Jan. 4—A Minnesota judicial redistricting panel on Tuesday heard testimony from teams of lawyers representing a voters' rights group, the Democratic and Republican parties and advocates for people of color that presented contrasting plans for drawing new lines for the state's congressional and legislative districts.
The oral arguments were the last public step in the redistricting process that started early last year when a lawsuit asked the Minnesota Supreme Court to declare the current political boundaries unconstitutional because they don't reflect population changes identified in the 2020 U.S. Census.
The five-judge panel, appointed by Chief Justice Lorie Gildea of the Minnesota Supreme Court, will now draw their own maps for the state's eight congressional districts, 67 state Senate districts and 134 House districts. But they won't release their maps unless the Legislature fails its duty to set the new district lines by Feb. 15, the legal deadline.
With divided state government, that is unlikely to occur. Courts have drawn Minnesota's district lines every 10 years for the past half century.
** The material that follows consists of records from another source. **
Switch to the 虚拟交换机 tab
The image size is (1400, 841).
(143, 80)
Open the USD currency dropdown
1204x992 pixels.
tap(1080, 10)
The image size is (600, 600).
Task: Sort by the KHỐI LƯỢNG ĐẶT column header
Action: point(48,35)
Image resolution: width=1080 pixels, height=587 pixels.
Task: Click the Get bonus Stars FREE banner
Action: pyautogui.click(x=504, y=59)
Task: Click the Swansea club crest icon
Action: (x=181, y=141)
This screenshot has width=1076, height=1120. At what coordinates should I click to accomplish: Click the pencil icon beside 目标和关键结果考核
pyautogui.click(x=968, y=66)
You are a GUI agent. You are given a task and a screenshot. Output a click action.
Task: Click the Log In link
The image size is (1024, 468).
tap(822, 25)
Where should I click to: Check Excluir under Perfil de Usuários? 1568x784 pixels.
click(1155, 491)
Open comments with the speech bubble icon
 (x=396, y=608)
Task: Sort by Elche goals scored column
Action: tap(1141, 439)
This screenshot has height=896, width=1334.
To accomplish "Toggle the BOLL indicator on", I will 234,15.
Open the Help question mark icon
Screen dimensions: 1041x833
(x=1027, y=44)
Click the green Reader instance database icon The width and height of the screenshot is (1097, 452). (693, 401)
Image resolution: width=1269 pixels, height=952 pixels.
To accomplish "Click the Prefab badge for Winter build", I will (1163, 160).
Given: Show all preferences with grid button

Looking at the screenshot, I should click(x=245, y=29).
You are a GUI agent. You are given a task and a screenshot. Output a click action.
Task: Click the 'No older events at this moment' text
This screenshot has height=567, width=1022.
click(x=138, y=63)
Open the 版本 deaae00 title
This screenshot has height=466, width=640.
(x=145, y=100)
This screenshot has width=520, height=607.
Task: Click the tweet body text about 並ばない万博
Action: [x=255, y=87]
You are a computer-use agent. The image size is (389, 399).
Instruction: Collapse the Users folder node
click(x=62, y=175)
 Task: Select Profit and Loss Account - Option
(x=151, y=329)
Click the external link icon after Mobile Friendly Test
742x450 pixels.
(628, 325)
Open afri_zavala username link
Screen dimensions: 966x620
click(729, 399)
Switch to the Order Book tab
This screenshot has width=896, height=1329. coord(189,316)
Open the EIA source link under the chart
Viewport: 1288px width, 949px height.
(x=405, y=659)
The citizens who filed the initial lawsuit, known as the Wattson plaintiffs and headed by former state Senate counsel Peter Wattson, proposed a "least change" redistricting plan that would make just enough alterations to restore population balance among the districts. The other parties argued that approach would protect the political status quo and not reflect major demographic changes during the past decade.
The legal team representing Democrats and Republicans proposed maps that the Wattson plaintiffs contended were drawn to protect, promote or defeat incumbent candidates or parties, a charge lawyers for both parties denied.
A fourth legal team, advocating for more representation for Black, indigenous and people of color (BIPOC), proposed creating additional legislative districts with 30 percent or more voting-age residents of minority races. They also proposed putting more American Indian reservations in the same districts. Attorneys for the other teams said those were worthy goals, but the BIPOC map created too many other problems, such as splitting too many cities into different districts.
All the proposals would comply with the judicial panel's requirement that they not deviate from the ideal population by more than 2 percent. Based on last year's Census, congressional districts should have 713,311 or 713,312 residents, state Senate districts 85,172 residents and state House districts 42,586.
All the parties also asserted their plans would create compact and contiguous districts that would be convenient for voters and protect "communities of interest."
As the panel heard the arguments, leaders of the state House Democratic-Farmer-Labor majority urged the Republican-led Senate to release its own redistricting plan instead of kicking the decision to the courts. A House DFL committee proposed new maps last month.
"It's my expectation that the House and Senate will collaborate in the legislative process to draw up-to-date and fair maps for the people of Minnesota," House Speaker Melissa Hortman, DFL-Brooklyn Park, said in a statement. "The House stands ready to complete this work, and we await action from the Senate."
Senate Redistricting Committee Chair Mark Johnson, R-East Grand Forks, responded, "My committee is moving forward with our work."